Когда он таким образом разговаривал, кушая поросенка, которого оставался уже последний кусок, послышался стук колес подъехавшего экипажа. Выглянувши в окно, увидел он остановившуюся перед трактиром легонькую бричку, запряженную тройкою добрых лошадей. Из брички вылезали двое каких-то мужчин. Один белокурый, высокого роста; другой немного пониже, чернявый. Белокурый был в темно-синей венгерке[62], чернявый просто в полосатом архалуке. Издали тащилась еще колясчонка, пустая, влекомая какой-то длинношерстной четверней с изорванными хомутами и веревочной упряжью.
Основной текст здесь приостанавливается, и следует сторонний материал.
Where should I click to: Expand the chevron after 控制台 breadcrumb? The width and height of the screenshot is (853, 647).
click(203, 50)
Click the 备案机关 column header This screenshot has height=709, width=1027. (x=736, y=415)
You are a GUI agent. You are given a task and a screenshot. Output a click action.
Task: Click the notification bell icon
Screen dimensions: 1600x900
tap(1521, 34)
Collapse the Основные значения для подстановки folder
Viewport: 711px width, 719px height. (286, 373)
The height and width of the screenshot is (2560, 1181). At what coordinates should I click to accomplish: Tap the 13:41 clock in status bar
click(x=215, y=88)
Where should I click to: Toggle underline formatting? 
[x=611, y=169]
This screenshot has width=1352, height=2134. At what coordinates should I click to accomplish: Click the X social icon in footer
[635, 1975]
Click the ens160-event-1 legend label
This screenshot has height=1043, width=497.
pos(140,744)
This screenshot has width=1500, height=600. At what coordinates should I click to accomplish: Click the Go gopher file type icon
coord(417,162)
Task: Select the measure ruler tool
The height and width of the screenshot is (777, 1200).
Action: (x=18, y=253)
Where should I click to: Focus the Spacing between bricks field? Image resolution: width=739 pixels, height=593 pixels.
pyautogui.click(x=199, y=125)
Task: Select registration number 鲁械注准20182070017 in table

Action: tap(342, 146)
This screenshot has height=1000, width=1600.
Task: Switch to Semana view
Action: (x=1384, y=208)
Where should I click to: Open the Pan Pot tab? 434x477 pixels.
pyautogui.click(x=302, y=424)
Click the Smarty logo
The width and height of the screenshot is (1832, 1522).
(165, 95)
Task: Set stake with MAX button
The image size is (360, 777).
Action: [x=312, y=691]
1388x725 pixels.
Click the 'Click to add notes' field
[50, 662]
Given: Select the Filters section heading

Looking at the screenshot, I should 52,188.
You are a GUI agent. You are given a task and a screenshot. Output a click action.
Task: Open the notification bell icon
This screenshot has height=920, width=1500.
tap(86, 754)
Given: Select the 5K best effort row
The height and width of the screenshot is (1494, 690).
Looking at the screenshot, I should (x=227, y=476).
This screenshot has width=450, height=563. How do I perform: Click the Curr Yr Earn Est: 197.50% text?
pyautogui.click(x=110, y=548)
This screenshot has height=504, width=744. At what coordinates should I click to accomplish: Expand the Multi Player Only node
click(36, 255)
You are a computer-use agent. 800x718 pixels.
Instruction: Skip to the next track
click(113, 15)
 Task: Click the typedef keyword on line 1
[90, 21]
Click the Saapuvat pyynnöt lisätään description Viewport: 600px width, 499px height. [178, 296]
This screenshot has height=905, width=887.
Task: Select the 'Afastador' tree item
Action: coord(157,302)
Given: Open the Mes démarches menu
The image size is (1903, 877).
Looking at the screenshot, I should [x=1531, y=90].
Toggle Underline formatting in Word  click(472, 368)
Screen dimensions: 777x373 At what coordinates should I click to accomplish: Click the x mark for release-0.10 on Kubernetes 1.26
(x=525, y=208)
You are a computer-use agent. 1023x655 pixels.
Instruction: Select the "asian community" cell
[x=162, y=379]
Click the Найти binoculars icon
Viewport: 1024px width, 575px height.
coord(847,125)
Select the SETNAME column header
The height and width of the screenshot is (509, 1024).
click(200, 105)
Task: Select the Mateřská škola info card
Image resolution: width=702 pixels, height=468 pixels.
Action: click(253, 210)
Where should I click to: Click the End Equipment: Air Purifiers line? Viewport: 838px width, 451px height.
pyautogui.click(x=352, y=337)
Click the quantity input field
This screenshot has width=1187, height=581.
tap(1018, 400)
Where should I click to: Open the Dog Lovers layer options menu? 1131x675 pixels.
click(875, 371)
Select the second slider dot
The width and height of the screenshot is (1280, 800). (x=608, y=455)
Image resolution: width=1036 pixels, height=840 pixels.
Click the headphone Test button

Белокурый тотчас же отправился по лестнице наверх, между тем как черномазый еще оставался и щупал что-то в бричке, разговаривая тут же со слугою и махая в то же время ехавшей за ними коляске. Голос его показался Чичикову как будто несколько знакомым. Пока он его рассматривал, белокурый успел уже нащупать дверь и отворить ее. Это был мужчина высокого роста, лицом худощавый, или что называют издержанный, с рыжими усиками. По загоревшему лицу его можно было заключить, что он знал, что такое дым, если не пороховой, то по крайней мере табачный. Он вежливо поклонился Чичикову, на что последний ответил тем же. В продолжение немногих минут они, вероятно бы, разговорились и хорошо познакомились между собою, потому что уже начало было сделано, и оба почти в одно и то же время изъявили удовольствие, что пыль по дороге была совершенно прибита вчерашним дождем и теперь ехать и прохладно и приятно, как вошел чернявый его товарищ, сбросив с головы на стол картуз свой, молодцевато взъерошив рукой свои черные густые волосы. Это был среднего роста, очень недурно сложенный молодец с полными румяными щеками, с белыми, как снег, зубами и черными, как смоль, бакенбардами. Свеж он был, как кровь с молоком; здоровье, казалось, так и прыскало с лица его.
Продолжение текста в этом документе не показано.